** Begin Entries **

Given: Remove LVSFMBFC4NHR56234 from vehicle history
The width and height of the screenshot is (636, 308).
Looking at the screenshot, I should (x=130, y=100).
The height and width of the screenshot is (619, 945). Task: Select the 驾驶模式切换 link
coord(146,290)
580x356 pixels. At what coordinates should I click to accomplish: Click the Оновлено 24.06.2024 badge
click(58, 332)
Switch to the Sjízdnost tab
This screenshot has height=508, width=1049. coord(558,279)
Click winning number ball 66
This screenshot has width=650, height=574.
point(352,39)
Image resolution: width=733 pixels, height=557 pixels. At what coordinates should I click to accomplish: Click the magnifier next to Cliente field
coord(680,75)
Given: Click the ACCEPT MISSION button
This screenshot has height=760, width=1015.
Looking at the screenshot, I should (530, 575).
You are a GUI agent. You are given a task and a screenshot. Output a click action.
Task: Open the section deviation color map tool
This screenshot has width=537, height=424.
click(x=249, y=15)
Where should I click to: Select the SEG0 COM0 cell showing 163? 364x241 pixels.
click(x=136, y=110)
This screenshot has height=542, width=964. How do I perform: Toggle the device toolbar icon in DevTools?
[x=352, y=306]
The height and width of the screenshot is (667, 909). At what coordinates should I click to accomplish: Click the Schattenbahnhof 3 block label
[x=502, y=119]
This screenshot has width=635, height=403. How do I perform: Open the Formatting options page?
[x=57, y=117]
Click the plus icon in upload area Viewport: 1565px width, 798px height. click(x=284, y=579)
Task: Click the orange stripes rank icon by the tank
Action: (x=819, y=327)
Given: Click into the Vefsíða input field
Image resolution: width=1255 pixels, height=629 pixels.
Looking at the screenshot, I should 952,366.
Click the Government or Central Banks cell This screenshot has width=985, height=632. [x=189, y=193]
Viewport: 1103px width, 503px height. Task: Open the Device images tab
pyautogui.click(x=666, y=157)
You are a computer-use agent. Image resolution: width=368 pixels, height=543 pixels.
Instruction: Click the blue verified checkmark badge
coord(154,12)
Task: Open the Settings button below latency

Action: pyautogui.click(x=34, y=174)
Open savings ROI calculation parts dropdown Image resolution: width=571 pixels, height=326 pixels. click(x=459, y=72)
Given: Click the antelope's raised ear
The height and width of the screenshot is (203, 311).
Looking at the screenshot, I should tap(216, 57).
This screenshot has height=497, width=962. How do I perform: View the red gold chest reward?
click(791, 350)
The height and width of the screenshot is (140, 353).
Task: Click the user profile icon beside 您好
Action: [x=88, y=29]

** End Entries **

■ Exercise goal
Copy out every one of the rows above verbatim, keeping each line unchanged.

■ Final answer
Given: Remove LVSFMBFC4NHR56234 from vehicle history
The width and height of the screenshot is (636, 308).
Looking at the screenshot, I should (x=130, y=100).
The height and width of the screenshot is (619, 945). Task: Select the 驾驶模式切换 link
coord(146,290)
580x356 pixels. At what coordinates should I click to accomplish: Click the Оновлено 24.06.2024 badge
click(58, 332)
Switch to the Sjízdnost tab
This screenshot has height=508, width=1049. coord(558,279)
Click winning number ball 66
This screenshot has width=650, height=574.
point(352,39)
Image resolution: width=733 pixels, height=557 pixels. At what coordinates should I click to accomplish: Click the magnifier next to Cliente field
coord(680,75)
Given: Click the ACCEPT MISSION button
This screenshot has height=760, width=1015.
Looking at the screenshot, I should (530, 575).
You are a GUI agent. You are given a task and a screenshot. Output a click action.
Task: Open the section deviation color map tool
This screenshot has width=537, height=424.
click(x=249, y=15)
Where should I click to: Select the SEG0 COM0 cell showing 163? 364x241 pixels.
click(x=136, y=110)
This screenshot has height=542, width=964. How do I perform: Toggle the device toolbar icon in DevTools?
[x=352, y=306]
The height and width of the screenshot is (667, 909). At what coordinates should I click to accomplish: Click the Schattenbahnhof 3 block label
[x=502, y=119]
This screenshot has width=635, height=403. How do I perform: Open the Formatting options page?
[x=57, y=117]
Click the plus icon in upload area Viewport: 1565px width, 798px height. click(x=284, y=579)
Task: Click the orange stripes rank icon by the tank
Action: (x=819, y=327)
Given: Click into the Vefsíða input field
Image resolution: width=1255 pixels, height=629 pixels.
Looking at the screenshot, I should 952,366.
Click the Government or Central Banks cell This screenshot has width=985, height=632. [x=189, y=193]
Viewport: 1103px width, 503px height. Task: Open the Device images tab
pyautogui.click(x=666, y=157)
You are a computer-use agent. Image resolution: width=368 pixels, height=543 pixels.
Instruction: Click the blue verified checkmark badge
coord(154,12)
Task: Open the Settings button below latency

Action: pyautogui.click(x=34, y=174)
Open savings ROI calculation parts dropdown Image resolution: width=571 pixels, height=326 pixels. click(x=459, y=72)
Given: Click the antelope's raised ear
The height and width of the screenshot is (203, 311).
Looking at the screenshot, I should tap(216, 57).
This screenshot has height=497, width=962. How do I perform: View the red gold chest reward?
click(791, 350)
The height and width of the screenshot is (140, 353).
Task: Click the user profile icon beside 您好
Action: [x=88, y=29]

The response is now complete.